Soixante-quinze ans après la «disparition» de son jeune oncle maternel, Samuel, durant l’été 1940, Myriam Anissimov mène obstinément l’enquête auprès des administrations compétentes pour tenter d’en retrouver les traces depuis son départ de Lodz. Tel est le contenu de la troisième partie de l’ouvrage, «la plus bouleversante» selon la quatrième de couverture. Les archives consultées confirment le «passage» du jeune homme par plusieurs camps successifs : en France à Saint-Cyprien, en Espagne à Miranda de Ebro, en Allemagne à Brauweiler, et enfin en Pologne, à Izbica puis Sobibor, dernière «adresse» enregistrée en mai 1942. Si ces pages ont l’intérêt de mettre l’accent sur le fonctionnement de camps moins connus que d’autres, comme Brauweiler près de Cologne ou Izbica, antichambre de Sobibor d’où Jan Karski aurait établi son ''témoignage devant le monde'', elles sont en revanche redondantes par rapport aux faits établis dans les camps d’extermination de masse comme Sobibor, Auschwitz et quelques autres. Ce qui est bouleversant dans ce chapitre, c’est le sort des héritiers de cette tragédie, condamnés à perpétuité à rouler le rocher de la mémoire pour retrouver les traces de vie et de mort de leurs racines disparues. En revanche, le lecteur peut se montrer plus réservé devant la reproduction avec force détails visuels, sonores et olfactifs «comme si on y était» des scènes de «cruauté crue et nue» auxquelles l’auteure n’a pas assisté, empruntées à des sources contestables. À force de voir accumulées les descriptions des performances sadiques, le lecteur sidéré finit par oublier la victime. L’appel à l’émotion au détriment de la raison, ne risque t-il pas de favoriser chez le lecteur l’identification au bourreau comme le rappellent, entre autres, Annette Wieviorka (L’Ere du témoin, Plon 1998) et Charlotte Lacoste (Séductions de bourreau, PUF 2010) ?
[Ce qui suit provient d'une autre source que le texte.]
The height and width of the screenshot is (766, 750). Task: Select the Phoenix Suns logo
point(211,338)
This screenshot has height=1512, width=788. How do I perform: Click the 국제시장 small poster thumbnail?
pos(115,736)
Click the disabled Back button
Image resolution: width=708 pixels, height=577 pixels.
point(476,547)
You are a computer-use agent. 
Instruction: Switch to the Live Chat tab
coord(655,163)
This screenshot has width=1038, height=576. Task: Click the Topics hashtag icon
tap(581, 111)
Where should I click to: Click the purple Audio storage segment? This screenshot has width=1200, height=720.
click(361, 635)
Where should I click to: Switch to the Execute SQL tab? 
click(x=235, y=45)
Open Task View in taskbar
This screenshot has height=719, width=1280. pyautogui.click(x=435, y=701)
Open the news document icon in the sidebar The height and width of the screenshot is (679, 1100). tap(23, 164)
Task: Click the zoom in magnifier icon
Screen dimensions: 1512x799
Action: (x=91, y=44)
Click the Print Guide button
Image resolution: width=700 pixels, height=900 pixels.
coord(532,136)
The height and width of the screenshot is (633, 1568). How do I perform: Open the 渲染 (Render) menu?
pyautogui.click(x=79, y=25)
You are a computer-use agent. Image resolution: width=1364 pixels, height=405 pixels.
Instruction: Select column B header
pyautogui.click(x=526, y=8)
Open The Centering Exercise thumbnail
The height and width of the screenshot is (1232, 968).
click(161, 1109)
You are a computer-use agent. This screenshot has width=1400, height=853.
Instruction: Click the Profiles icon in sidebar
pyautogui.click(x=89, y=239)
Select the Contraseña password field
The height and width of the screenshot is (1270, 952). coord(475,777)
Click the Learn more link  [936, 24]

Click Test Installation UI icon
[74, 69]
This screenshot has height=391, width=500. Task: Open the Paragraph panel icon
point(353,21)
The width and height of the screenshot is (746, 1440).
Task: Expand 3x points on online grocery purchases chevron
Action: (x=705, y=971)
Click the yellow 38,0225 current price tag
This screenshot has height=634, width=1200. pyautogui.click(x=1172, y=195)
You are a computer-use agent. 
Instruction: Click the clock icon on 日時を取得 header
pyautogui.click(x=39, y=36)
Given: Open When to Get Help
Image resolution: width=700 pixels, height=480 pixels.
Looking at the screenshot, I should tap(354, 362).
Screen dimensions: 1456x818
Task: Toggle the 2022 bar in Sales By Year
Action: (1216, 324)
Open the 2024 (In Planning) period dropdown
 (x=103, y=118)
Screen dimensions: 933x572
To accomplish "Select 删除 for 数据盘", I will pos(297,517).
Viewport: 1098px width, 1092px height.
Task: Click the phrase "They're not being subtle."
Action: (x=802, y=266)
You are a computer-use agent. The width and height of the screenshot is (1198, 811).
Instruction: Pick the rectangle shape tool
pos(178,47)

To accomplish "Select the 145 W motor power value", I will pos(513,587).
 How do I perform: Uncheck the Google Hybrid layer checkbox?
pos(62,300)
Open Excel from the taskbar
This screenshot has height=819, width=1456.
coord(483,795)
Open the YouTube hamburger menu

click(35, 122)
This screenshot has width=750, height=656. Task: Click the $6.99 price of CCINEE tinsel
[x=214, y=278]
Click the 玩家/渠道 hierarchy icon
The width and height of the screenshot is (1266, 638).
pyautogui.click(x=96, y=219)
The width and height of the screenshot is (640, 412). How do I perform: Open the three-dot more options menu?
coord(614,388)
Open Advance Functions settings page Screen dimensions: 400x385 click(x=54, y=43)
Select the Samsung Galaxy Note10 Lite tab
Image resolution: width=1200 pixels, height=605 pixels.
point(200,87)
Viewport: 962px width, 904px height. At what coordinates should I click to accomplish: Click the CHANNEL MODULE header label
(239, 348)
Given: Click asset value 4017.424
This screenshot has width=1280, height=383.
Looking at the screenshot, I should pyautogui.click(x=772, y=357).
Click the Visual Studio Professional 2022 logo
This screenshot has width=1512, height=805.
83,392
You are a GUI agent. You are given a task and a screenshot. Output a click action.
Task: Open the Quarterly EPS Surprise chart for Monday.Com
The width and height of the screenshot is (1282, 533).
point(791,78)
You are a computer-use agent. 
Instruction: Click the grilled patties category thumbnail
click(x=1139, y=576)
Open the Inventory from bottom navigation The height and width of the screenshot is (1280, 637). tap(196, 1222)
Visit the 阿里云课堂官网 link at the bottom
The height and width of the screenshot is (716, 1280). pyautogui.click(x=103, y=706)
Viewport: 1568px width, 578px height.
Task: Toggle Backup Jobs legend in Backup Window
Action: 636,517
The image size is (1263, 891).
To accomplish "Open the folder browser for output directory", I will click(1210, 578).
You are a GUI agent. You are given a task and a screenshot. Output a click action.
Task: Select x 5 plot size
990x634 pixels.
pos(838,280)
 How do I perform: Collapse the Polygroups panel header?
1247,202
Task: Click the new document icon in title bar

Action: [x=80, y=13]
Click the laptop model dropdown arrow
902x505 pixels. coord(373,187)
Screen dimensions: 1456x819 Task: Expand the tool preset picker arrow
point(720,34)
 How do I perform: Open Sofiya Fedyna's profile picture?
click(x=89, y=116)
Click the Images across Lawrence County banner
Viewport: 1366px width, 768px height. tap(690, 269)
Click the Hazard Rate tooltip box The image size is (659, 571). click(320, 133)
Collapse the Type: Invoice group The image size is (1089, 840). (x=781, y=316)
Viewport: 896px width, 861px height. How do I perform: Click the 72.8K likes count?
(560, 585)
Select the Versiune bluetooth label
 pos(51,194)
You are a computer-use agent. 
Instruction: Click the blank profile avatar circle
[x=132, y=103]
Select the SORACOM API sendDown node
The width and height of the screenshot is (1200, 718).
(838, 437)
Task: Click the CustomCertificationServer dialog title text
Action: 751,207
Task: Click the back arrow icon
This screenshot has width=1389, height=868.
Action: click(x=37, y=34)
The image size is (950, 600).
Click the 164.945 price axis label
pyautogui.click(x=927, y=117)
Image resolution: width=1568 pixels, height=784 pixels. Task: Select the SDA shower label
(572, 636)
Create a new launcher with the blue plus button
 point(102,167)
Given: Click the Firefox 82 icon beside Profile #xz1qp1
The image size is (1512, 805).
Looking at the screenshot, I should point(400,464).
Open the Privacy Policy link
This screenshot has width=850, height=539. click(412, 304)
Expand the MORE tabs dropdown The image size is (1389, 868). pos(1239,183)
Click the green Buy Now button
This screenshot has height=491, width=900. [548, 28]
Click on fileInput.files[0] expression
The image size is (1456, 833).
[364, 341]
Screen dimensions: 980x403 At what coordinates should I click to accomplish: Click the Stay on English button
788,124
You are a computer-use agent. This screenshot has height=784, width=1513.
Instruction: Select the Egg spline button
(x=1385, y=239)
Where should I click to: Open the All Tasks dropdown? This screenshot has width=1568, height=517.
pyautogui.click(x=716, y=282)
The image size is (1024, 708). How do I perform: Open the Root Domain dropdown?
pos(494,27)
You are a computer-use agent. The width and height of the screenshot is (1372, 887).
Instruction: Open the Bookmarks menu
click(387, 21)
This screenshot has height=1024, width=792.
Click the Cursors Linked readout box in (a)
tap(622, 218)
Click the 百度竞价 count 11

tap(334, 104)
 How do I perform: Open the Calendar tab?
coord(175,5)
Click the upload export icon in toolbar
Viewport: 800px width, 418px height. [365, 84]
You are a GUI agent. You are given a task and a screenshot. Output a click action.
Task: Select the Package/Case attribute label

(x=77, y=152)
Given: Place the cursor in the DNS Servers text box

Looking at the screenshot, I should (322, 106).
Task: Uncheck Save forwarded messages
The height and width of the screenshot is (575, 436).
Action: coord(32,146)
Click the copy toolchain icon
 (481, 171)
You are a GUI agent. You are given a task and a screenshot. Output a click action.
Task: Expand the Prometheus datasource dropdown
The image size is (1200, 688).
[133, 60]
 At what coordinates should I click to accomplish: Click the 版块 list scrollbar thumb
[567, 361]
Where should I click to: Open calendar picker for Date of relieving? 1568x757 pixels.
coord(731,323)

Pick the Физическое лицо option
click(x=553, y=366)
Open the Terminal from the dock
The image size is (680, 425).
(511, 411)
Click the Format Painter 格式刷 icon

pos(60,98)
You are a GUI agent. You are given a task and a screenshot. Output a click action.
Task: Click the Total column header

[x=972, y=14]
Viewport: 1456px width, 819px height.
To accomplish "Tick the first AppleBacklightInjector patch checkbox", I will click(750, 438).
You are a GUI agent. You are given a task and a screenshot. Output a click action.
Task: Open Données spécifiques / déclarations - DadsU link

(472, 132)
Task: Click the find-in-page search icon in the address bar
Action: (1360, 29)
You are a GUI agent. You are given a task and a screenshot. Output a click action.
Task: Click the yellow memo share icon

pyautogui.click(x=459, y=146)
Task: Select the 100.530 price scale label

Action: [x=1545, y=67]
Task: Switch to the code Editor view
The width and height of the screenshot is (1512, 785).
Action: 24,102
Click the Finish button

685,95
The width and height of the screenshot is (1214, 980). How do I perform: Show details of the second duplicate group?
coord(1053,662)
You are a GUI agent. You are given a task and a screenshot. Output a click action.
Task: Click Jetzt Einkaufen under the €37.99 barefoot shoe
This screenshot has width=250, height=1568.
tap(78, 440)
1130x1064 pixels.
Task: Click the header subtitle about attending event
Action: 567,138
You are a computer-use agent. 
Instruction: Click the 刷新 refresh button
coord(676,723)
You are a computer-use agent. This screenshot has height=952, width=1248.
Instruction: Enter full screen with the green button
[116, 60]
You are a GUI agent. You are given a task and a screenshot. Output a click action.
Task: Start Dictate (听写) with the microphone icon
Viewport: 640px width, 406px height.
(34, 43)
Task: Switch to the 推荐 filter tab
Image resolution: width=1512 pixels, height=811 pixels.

Suprême ironie du tableau final : la facture présentée par le Service international de recherches à Bad Arolsen (International Tracing Service) pour sa demie-heure de recherches de fichiers. «Je suis pleine de reconnaissance», conclut l’auteure de ce récit en détournant sans doute ses «yeux noyés de larmes» avant de reprendre les armes d’Éros contre Thanatos.